┏━━

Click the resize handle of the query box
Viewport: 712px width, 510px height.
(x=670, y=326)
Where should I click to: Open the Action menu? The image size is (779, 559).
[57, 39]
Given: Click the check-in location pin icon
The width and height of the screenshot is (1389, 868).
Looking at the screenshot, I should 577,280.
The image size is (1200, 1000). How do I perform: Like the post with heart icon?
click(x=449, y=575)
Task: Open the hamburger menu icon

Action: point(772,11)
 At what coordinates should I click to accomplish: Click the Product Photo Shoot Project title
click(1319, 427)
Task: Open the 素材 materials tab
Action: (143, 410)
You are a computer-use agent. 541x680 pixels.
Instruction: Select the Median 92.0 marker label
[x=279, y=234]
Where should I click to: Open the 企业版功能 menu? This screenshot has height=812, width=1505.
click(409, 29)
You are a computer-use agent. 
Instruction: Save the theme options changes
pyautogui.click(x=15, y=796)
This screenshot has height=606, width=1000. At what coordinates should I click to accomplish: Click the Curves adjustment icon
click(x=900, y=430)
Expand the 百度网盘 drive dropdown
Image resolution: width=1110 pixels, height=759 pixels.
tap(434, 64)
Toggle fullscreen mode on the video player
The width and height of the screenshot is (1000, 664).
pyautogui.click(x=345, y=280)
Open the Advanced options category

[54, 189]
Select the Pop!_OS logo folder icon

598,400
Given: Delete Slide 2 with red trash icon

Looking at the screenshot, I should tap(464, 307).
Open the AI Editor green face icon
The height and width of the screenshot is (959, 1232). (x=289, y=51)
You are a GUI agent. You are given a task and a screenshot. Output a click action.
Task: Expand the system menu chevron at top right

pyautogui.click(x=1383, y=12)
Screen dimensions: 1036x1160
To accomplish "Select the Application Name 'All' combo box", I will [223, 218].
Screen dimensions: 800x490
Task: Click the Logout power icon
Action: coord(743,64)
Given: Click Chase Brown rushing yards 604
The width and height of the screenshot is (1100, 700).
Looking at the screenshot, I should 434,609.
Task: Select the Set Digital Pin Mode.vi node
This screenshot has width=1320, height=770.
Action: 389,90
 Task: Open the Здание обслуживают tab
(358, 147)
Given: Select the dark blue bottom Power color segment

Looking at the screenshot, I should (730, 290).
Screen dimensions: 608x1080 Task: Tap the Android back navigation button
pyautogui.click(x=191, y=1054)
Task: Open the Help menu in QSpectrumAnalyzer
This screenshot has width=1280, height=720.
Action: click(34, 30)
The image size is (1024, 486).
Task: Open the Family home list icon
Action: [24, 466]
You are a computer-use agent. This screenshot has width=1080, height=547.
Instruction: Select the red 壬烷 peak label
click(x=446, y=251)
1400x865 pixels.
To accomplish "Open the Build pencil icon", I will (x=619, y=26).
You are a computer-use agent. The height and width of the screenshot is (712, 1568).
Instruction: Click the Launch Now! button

┗━━

Each line from the line holding "Screen dimensions: 608x1080" through the end of the material above is to be printed exactly, both ends included, and no other line is to appear.

Screen dimensions: 608x1080 Task: Tap the Android back navigation button
pyautogui.click(x=191, y=1054)
Task: Open the Help menu in QSpectrumAnalyzer
This screenshot has width=1280, height=720.
Action: click(34, 30)
The image size is (1024, 486).
Task: Open the Family home list icon
Action: [24, 466]
You are a computer-use agent. This screenshot has width=1080, height=547.
Instruction: Select the red 壬烷 peak label
click(x=446, y=251)
1400x865 pixels.
To accomplish "Open the Build pencil icon", I will (x=619, y=26).
You are a computer-use agent. The height and width of the screenshot is (712, 1568).
Instruction: Click the Launch Now! button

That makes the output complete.